Top Review by Chef Sarita in Austin Texas
Great recipe. I turned over the pork chops in the oven without adding extra butter after about 20 mins so that they could brown a little more. They tasted great. Thanks for posting!
- 3 pork chops, 3/4 inch thick (with the bone)
- 118.29 ml flour
- 1 egg
- 14.79 ml milk
- 14.79 ml mayonnaise
- 118.29 ml dried breadcrumbs, unseasoned
- 28.34 g packet ranch dressing mix
- 29.58 ml butter or 29.58 ml margarine
- 29.58 ml canola oil
Directions See How It's Made
- In a medium sized bowl, place the flour.
- In a second bowl, mix egg, milk and mayonnaise until well blended.
- In a third bowl, mix breadcrumbs and salad dressing mix (or spices of your choice).
- Dip the pork chops, individually, in the flour and shake off the excess.
- After flouring, dip in egg mixture and immediately dredge in breadcrumbs until the pork chop is well-coated; set aside.
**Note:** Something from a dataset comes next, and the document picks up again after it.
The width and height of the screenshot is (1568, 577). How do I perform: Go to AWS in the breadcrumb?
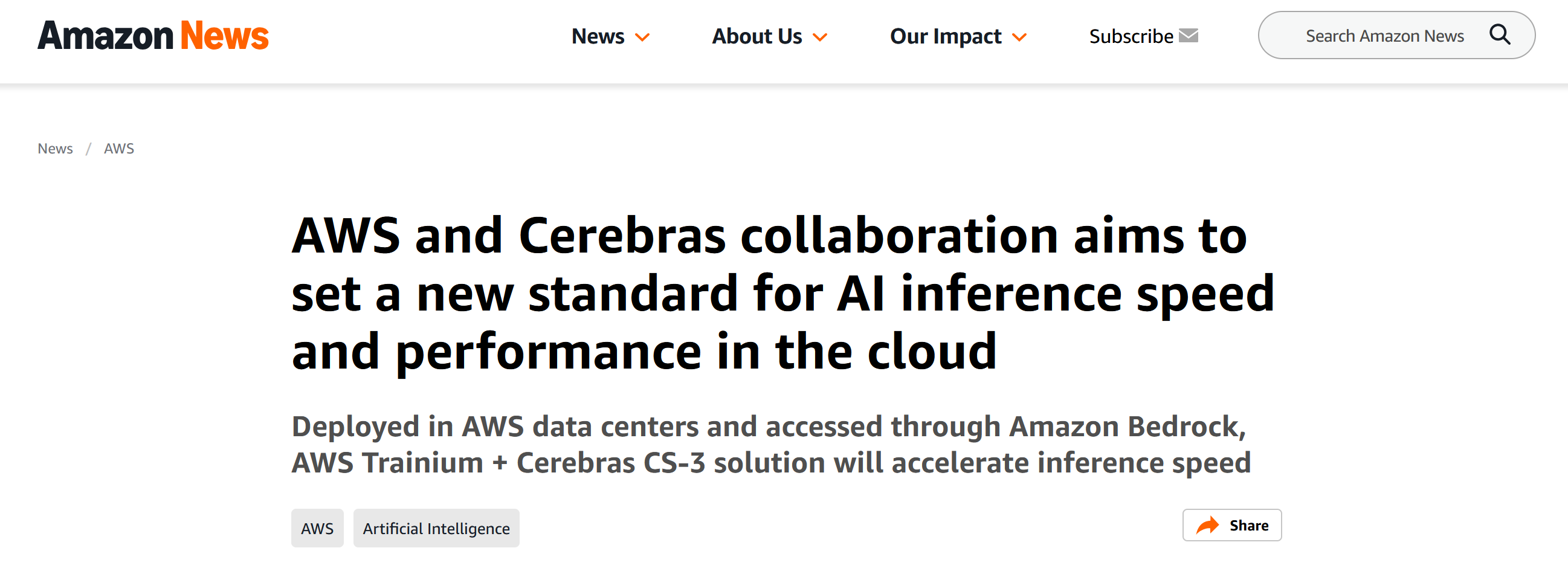coord(118,149)
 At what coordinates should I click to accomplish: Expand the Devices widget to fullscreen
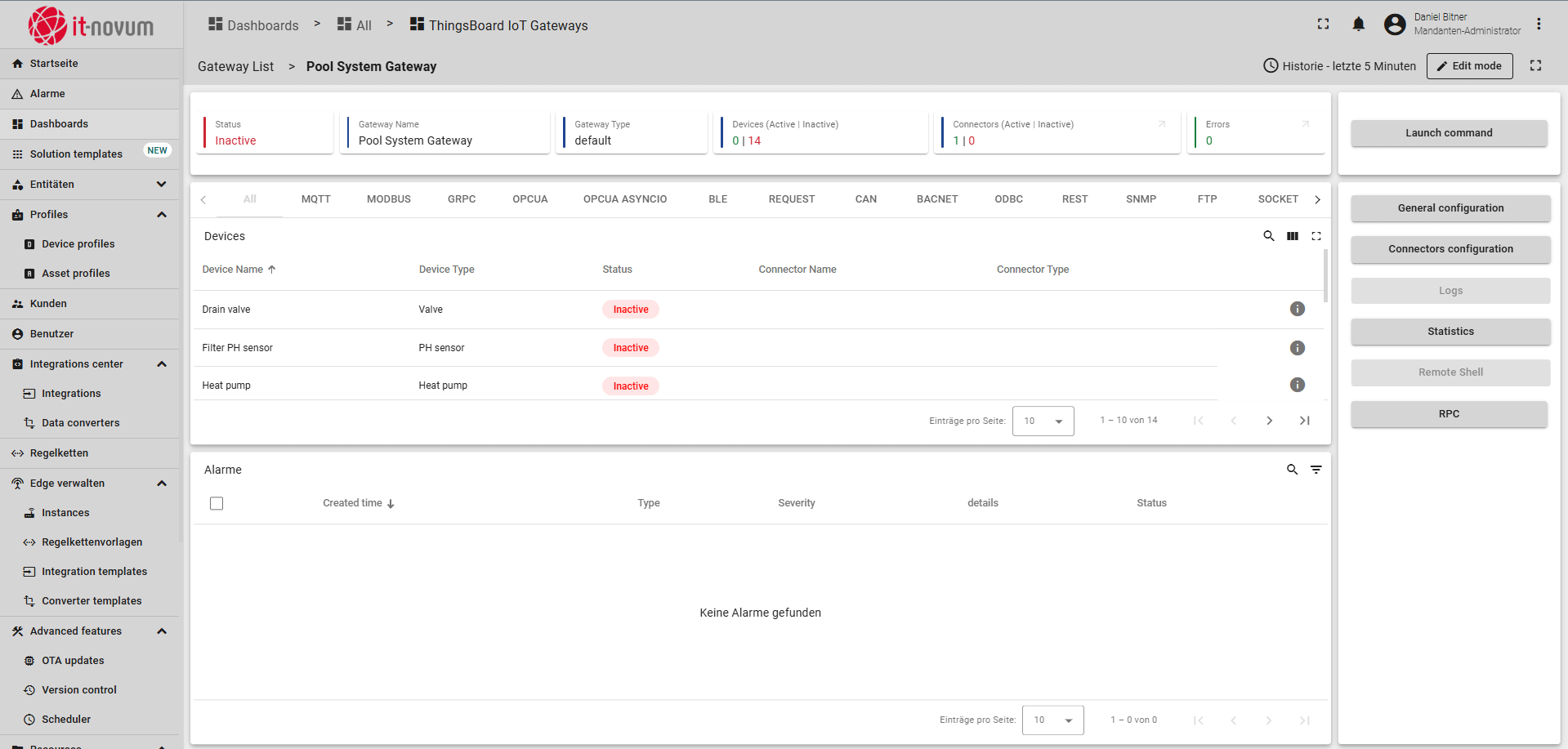[1316, 236]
- When all three pork chops are breaded, melt 1 tbsp butter in the bottom of a small baking dish in the microwave.
- Add 1 tbsp oil.
- Place the pork chops in the baking dish and bake at 425°F for 15 minutes.
- After 15 minutes remove from oven.
- Remove pork chops to a plate.
- Place second tbsp of butter and oil in the dish and allow to melt.
- Place pork chops back into the dish, turning them over as you do so.
- Bake for an additional 15- 20 minutes.
- Serve with boiled potatoes and green beans.